Paller and investigators also utilized the physician global assessment *PGA) and Child Dermatology Life Quality Index (CDLQI).

Safety endpoints included the number of patients who experienced 1 or more adverse events (AEs) and the number of patients who experienced 1 or more serious adverse events.

The Findings

A total of 2876 titles, abstracts and trial registry entries were included on the study as well as 2 studies identified from other sources. Studies focused on several biologics including etancercept, adalimumab, ustekinumab, ixekizumab, and secukinumab.

Investigators reported that the odds ratio (OR) of achieving PASI75 at initial follow-up was 12.37 (95% CI: 6.23-24.55) with biologic treatment compared to placebo or a non- biologic agent.

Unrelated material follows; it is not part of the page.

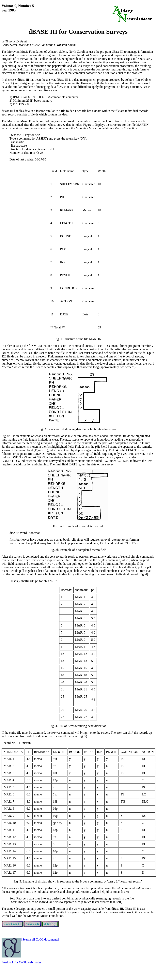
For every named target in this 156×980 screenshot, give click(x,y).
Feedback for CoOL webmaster (21, 962)
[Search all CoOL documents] (40, 939)
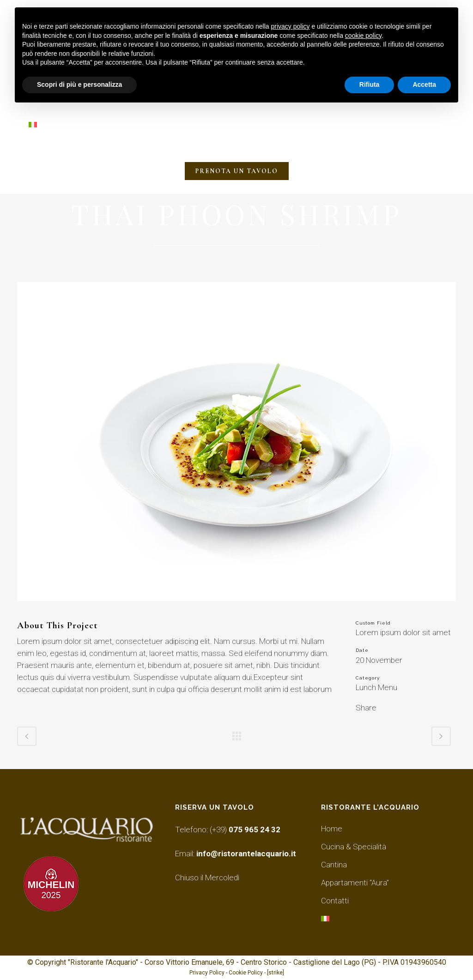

Further, the odds ratio of achieving PASI90 was 14.62 (95% CI: 3.81-56.09) and PASI100 was 22.96 (95% CI: 6.97-75.60) with biologic treatment compared to placebo or a non-biologic agent.

Meanwhile, the odds ratio of achieving PGA 0 or 1 (considered to be minimal psoriasis) was 12.65 (95% CI: 4.85-32.96) and the OR of achieving a CDLQI of 0/1 was 5.26 (95% CI: 3.58-7.72) with biologic treatment, compared to placebo or a non-biologic agent.

Regarding adverse events, the odds ratio at initial follow-up was 0.95 in patients treated with biologics in comparison to placebo or a non-biologic agent, while the odds ratio of a serious adverse event was 1.48.

Finally, Paller and colleagues recorded substantial heterogeneity between trials regarding patients achieving PASI75 and PASI90. The heterogeneity for all other outcomes was moderate or minimal.

“The results of this meta-analysis provide a compelling argument for the use of biologic therapy in pediatric patients with moderate-to-severe psoriasis, as a highly efficacious therapy with a good safety profile at initial follow-up of 12-16 weeks,” the team wrote.

The study, “Biologics for pediatric psoriasis: A systematic review and meta-analysis,” was published online in Pediatric Dermatology.